I was born, and so was
my mother and her mother and so on until
it all started, and yet

in that moment of sight
I knew, in all my memory and dream
the count of seconds didn't come out right.

I was suddenly born
at seventeen
just as he dreamed of me

it was just so
that Vivian, the famous sorceress,
was born in the middle of it all
and looked up into the sky
and looked straight into her creator's eye
and didn't like what she saw.

But no one dislikes masters more than I.


VII

Still in darkness
she paces, counting out the hours
in her dark fall of hair

while we great heroes, Daphne, Flenon,
crawl on the ground looking for telltale signs
that God forgot to erase

Vivian, child of the sky
thought there was no other way than this
rebellion, prison without end--then why

did he create her, did he make us all,
Flenon or Arnulf or Daphne,
much less the rebel sorceress Vivian?

It was not his fault. He merely
wanted not to die in his own world
where he was, apparently, mortal

and so he hid the world away in
some deep pocket, hid
his death from himself until the world should die.

There before his eyes
the first thing to exist within the
blank universe--Vivian.

The fictional characters revolted
against their unchosen master
and she

who led the rebel mice against the cat
was imprisoned in a crystal forever
until the impossible could be done.


VIII

By the strangest of circumstances
we all came to exist

but what better proof is there than existence
of the high probability of existence?

And there was Flenon, youngest
of an umpromising house.

In a nearly random process
Fate claimed him,

Fate, History, Time, God--
whatever it is that is its own cause.

From a century's childhood he grew,
seeking her the only cause he knew
until he had criss-crossed time and space
left his footprints among the stars, popped up
in everyone's old family portraits

but never did he see
the tower on the promontory
at the edge of the bitter sea

and then one century
he found himself in bed with me.

I have always enjoyed the elves
but when he told me all about his quest
under the million stars, I knew
they'd never manage it all by themselves.

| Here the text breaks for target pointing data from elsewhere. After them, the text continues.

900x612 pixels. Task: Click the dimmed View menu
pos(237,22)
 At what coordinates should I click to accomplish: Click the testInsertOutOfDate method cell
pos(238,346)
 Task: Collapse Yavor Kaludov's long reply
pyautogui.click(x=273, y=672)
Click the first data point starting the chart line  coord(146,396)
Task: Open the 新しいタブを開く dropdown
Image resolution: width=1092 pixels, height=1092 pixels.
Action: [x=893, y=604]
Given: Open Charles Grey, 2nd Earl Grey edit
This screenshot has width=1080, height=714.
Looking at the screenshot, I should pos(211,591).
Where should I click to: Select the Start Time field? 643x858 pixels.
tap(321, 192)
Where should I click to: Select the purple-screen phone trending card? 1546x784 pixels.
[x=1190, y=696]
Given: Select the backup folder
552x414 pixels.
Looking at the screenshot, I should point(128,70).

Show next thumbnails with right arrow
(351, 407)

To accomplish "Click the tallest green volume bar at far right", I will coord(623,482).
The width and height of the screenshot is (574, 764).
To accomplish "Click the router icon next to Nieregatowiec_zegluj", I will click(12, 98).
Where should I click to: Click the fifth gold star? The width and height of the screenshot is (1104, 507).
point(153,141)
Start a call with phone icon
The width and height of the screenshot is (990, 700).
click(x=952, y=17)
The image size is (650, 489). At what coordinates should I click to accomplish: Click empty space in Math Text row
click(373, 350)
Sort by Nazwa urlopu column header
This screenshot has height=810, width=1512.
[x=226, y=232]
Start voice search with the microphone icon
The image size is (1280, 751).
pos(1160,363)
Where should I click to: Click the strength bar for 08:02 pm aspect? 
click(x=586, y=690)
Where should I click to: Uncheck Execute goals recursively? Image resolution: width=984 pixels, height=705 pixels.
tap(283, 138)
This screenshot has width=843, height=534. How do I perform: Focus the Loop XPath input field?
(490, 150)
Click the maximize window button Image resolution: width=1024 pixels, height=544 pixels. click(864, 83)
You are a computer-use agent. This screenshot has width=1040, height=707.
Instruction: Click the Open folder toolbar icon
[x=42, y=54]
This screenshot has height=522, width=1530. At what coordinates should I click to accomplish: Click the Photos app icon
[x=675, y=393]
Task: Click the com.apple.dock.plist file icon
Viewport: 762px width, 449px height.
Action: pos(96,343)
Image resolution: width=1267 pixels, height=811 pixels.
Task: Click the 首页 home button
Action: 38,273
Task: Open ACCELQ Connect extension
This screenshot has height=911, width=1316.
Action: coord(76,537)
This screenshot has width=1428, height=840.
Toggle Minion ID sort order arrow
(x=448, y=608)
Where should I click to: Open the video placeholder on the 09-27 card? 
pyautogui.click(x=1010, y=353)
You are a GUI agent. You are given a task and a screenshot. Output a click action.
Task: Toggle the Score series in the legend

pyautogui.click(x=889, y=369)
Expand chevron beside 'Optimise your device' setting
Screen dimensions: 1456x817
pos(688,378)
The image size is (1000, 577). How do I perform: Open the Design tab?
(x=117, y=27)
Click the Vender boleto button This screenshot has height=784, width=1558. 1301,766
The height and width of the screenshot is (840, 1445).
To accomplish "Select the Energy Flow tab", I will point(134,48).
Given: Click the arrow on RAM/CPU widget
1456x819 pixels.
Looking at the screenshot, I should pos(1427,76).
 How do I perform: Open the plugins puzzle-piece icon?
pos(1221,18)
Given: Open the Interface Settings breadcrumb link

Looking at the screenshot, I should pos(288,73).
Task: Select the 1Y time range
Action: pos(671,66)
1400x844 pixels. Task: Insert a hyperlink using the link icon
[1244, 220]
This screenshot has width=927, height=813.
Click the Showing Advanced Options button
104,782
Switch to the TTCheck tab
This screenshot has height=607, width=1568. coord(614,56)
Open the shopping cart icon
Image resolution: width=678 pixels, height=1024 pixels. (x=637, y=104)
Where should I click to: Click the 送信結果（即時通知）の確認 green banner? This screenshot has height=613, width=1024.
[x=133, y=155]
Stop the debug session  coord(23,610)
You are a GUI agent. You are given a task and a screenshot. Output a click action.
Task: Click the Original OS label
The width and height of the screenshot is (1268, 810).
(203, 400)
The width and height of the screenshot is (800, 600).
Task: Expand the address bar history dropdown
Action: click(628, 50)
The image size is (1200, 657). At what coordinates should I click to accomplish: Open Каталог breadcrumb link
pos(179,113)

Rosflor his friend was dead.
I took his place--an Amazon was what
was needed here

if ever he was to rescue Vivian
if ever we were to drive out from the world
the one that some in fancy's flight call God.


IX

My enemy, there is no more retreat
for you or me--advance we must, my foe.
Your captor is your captive, in the tower
that stands black at the candle's center

and the elf in whose clear eyes you see
your skidding motorbike--behold, he walks
beside me, sword in hand, singing of war.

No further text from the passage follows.